--- ZIEL DER AUFGABE ---
Übertrage diesen Satz aus dem Text über Jugendkriminalität ins Englische: „Die Bearbeitung von Jugendkriminalität unterliegt dauerhaftem Wandel.“

--- TEXTAUSZUG ---
◆ ◆ ◆ ◆ ◆ ◆ ◆
Projektdetails
Jugendkriminalität im politischen Interdiskurs: Delinquenzdeutungen im Kontext einer „punitiven Wende“ (DFG)
Prof. Dr. Bernd Dollinger (Projektleitung);
Dirk Lampe, M. A.;
Matthias Rudolph;
Beschreibung
Zusammenfassung
Die Bearbeitung von Jugendkriminalität unterliegt dauerhaftem Wandel. Von zentraler Bedeutung für die Rekonstruktion dieses Wandels ist die These, es zeige sich seit den 1970er Jahren eine immer größere Strafbereitschaft („Punitivität“). Die breite wissenschaftliche Auseinandersetzung um diese Annahme wies nach, dass einzelne Dimensionen von Punitivität differenziert werden müssen: Die Ebenen von Professionalität/Institutionen, Politik sowie Massenmedien beeinflussen sich zwar wechselseitig, sie sind jedoch prinzipiell zu unterscheiden. Das derzeit bearbeitete Projekt „Jugendkriminalität im Interdiskurs“ zielt durch Analysen der Interdiskurse von Jugendhilfe und Polizei auf die Ebene der professionellen Darstellung von Jugendkriminalität in praxisnahmen Zeitschriften der beiden Akteursgruppen. Es konnten wichtige Befunde erhoben werden, die insbesondere für die Jugendhilfe deutliche Veränderungen nachweisen; sie zeigte sich u.a. für Kooperationen mit Instanzen der Strafverfolgung zunehmend offener und relativierte gesellschafts- und systemkritische Haltungen. Die weitere Punitivitätsforschung legte bedeutsame Erkenntnisse zu institutionellen Akteuren (v.a. Staatsanwaltschaft und Jugendgericht) vor. Zudem wurden massenmediale Diskurse erforscht. Eine systematische Analyse (kriminal-)politischer Positionen steht allerdings aus, obwohl sie für die professionelle und institutionelle Bearbeitung von Jugendkriminalität von entscheidender Relevanz ist. Vor diesem Hintergrund sollen in dem Folgeprojekt „Jugendkriminalität im politischen Interdiskurs“ mit Hilfe der Methode der Interdiskursanalyse Parlamentsdebatten von 1970 bis 2009 ausgewertet werden. Konkret sollen Debatten im Bundestag, Bundesrat und in vier Landtagen (Bayern, Schleswig-Holstein, Hamburg und Sachsen-Anhalt) analysiert werden. Parlamentsdebatten richten sich an die Öffentlichkeit und sind unmittelbar auf kriminalpolitische Reformen bezogen, so dass sie für die Frage des Umgangs mit Jugendkriminalität von zentraler Bedeutung sind. Die in dem Folgeprojekt zu erzielenden Befunde sollen mit den im Vorgänger-Projekt erarbeiteten Ergebnissen zur professionellen Darstellung von Jugendkriminalität in Beziehung gesetzt werden. Neben der Erschließung politischer Positionen wird es dadurch möglich zu klären, in welchem inhaltlichen Zusammenhang Diskurse von Jugendhilfe und Polizei mit politischen Haltungen stehen.
◆ ◆ ◆ ◆ ◆ ◆ ◆
--- GEGEBENE DATEN ---
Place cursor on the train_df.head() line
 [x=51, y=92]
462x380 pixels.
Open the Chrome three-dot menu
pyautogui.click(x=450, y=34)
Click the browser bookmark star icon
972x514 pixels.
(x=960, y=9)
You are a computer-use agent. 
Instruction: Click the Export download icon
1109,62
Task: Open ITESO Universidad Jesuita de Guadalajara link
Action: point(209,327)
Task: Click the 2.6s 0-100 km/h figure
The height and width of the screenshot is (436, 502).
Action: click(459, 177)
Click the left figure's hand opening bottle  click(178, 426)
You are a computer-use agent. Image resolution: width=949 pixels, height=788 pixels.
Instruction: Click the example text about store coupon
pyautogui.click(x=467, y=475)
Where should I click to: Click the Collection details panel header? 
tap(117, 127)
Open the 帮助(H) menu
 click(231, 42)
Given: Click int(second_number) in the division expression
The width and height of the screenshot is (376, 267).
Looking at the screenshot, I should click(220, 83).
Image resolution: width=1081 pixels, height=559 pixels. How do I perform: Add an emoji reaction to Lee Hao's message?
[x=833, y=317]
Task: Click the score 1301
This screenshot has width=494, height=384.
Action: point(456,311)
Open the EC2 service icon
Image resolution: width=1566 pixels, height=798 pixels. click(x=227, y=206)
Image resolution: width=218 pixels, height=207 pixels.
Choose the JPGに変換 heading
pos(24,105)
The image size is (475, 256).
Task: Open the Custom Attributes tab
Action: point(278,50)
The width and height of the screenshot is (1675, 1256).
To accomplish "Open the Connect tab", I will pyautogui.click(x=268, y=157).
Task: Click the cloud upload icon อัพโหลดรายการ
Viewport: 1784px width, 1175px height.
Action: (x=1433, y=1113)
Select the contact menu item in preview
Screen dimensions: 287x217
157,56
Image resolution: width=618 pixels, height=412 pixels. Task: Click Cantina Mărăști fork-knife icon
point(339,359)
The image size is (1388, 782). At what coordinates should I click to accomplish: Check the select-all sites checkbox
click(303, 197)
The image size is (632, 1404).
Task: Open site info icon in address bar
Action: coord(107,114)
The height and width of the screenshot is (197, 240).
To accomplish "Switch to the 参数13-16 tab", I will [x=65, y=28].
◆ ◆ ◆ ◆ ◆ ◆ ◆
--- LÖSUNG DER AUFGABE ---
The handling of juvenile delinquency is subject to constant change.